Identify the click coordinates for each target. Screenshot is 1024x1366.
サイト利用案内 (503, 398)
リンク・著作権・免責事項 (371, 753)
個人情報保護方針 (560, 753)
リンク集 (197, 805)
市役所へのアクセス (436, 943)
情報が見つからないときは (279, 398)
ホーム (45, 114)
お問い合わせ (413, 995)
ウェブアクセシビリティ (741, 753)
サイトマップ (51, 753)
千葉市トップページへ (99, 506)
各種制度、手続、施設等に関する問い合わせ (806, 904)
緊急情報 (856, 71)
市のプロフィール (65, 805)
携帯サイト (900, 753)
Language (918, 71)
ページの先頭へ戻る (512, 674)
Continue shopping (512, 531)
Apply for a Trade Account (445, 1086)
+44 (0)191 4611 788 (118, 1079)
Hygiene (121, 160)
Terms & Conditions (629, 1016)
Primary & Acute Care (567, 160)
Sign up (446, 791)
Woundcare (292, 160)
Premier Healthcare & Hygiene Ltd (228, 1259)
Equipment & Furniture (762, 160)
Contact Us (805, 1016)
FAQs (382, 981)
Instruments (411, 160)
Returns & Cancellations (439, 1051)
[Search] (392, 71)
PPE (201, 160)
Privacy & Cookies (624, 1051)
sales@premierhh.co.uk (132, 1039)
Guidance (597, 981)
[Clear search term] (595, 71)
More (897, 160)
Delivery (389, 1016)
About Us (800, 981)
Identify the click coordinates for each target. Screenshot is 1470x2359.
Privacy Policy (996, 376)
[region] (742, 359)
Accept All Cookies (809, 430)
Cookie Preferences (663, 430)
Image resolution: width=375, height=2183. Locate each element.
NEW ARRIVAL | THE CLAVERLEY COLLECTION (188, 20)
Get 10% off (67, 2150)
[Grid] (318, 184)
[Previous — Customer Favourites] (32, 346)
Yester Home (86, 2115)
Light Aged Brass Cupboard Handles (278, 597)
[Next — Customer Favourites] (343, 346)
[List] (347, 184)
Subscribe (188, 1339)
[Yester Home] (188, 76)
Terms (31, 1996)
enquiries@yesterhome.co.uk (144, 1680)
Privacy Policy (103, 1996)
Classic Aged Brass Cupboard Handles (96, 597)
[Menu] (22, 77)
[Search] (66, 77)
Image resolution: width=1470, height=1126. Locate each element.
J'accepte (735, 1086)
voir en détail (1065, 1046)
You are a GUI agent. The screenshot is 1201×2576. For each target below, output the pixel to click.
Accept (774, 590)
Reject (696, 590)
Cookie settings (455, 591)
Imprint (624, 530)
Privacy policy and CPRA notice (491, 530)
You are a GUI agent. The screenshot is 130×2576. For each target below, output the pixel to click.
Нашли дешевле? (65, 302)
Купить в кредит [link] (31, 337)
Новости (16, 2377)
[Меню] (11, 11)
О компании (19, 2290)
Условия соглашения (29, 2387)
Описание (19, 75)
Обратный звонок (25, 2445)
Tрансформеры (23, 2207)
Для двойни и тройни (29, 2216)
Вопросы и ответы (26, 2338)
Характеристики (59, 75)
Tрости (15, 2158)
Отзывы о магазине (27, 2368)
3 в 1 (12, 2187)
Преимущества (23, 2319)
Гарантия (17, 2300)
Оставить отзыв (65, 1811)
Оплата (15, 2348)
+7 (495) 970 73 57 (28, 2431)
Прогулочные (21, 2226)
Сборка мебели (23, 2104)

[What you have to do]: In your reply, restate every entry exactly.

[Written solution]:
Identify the click coordinates for each target. Screenshot is 1024x1366.
サイト利用案内 (503, 398)
リンク・著作権・免責事項 (371, 753)
個人情報保護方針 (560, 753)
リンク集 (197, 805)
市役所へのアクセス (436, 943)
情報が見つからないときは (279, 398)
ホーム (45, 114)
お問い合わせ (413, 995)
ウェブアクセシビリティ (741, 753)
サイトマップ (51, 753)
千葉市トップページへ (99, 506)
各種制度、手続、施設等に関する問い合わせ (806, 904)
緊急情報 (856, 71)
市のプロフィール (65, 805)
携帯サイト (900, 753)
Language (918, 71)
ページの先頭へ戻る (512, 674)
Continue shopping (512, 531)
Apply for a Trade Account (445, 1086)
+44 (0)191 4611 788 (118, 1079)
Hygiene (121, 160)
Terms & Conditions (629, 1016)
Primary & Acute Care (567, 160)
Sign up (446, 791)
Woundcare (292, 160)
Premier Healthcare & Hygiene Ltd (228, 1259)
Equipment & Furniture (762, 160)
Contact Us (805, 1016)
FAQs (382, 981)
Instruments (411, 160)
Returns & Cancellations (439, 1051)
[Search] (392, 71)
PPE (201, 160)
Privacy & Cookies (624, 1051)
sales@premierhh.co.uk (132, 1039)
Guidance (597, 981)
[Clear search term] (595, 71)
More (897, 160)
Delivery (389, 1016)
About Us (800, 981)
Identify the click coordinates for each target. Screenshot is 1470x2359.
Privacy Policy (996, 376)
[region] (742, 359)
Accept All Cookies (809, 430)
Cookie Preferences (663, 430)
Image resolution: width=375, height=2183. Locate each element.
NEW ARRIVAL | THE CLAVERLEY COLLECTION (188, 20)
Get 10% off (67, 2150)
[Grid] (318, 184)
[Previous — Customer Favourites] (32, 346)
Yester Home (86, 2115)
Light Aged Brass Cupboard Handles (278, 597)
[Next — Customer Favourites] (343, 346)
[List] (347, 184)
Subscribe (188, 1339)
[Yester Home] (188, 76)
Terms (31, 1996)
enquiries@yesterhome.co.uk (144, 1680)
Privacy Policy (103, 1996)
Classic Aged Brass Cupboard Handles (96, 597)
[Menu] (22, 77)
[Search] (66, 77)
Image resolution: width=1470, height=1126. Locate each element.
J'accepte (735, 1086)
voir en détail (1065, 1046)
You are a GUI agent. The screenshot is 1201×2576. For each target below, output the pixel to click.
Accept (774, 590)
Reject (696, 590)
Cookie settings (455, 591)
Imprint (624, 530)
Privacy policy and CPRA notice (491, 530)
You are a GUI agent. The screenshot is 130×2576. For each target below, output the pixel to click.
Нашли дешевле? (65, 302)
Купить в кредит [link] (31, 337)
Новости (16, 2377)
[Меню] (11, 11)
О компании (19, 2290)
Условия соглашения (29, 2387)
Описание (19, 75)
Обратный звонок (25, 2445)
Tрансформеры (23, 2207)
Для двойни и тройни (29, 2216)
Вопросы и ответы (26, 2338)
Характеристики (59, 75)
Tрости (15, 2158)
Отзывы о магазине (27, 2368)
3 в 1 (12, 2187)
Преимущества (23, 2319)
Гарантия (17, 2300)
Оставить отзыв (65, 1811)
Оплата (15, 2348)
+7 (495) 970 73 57 (28, 2431)
Прогулочные (21, 2226)
Сборка мебели (23, 2104)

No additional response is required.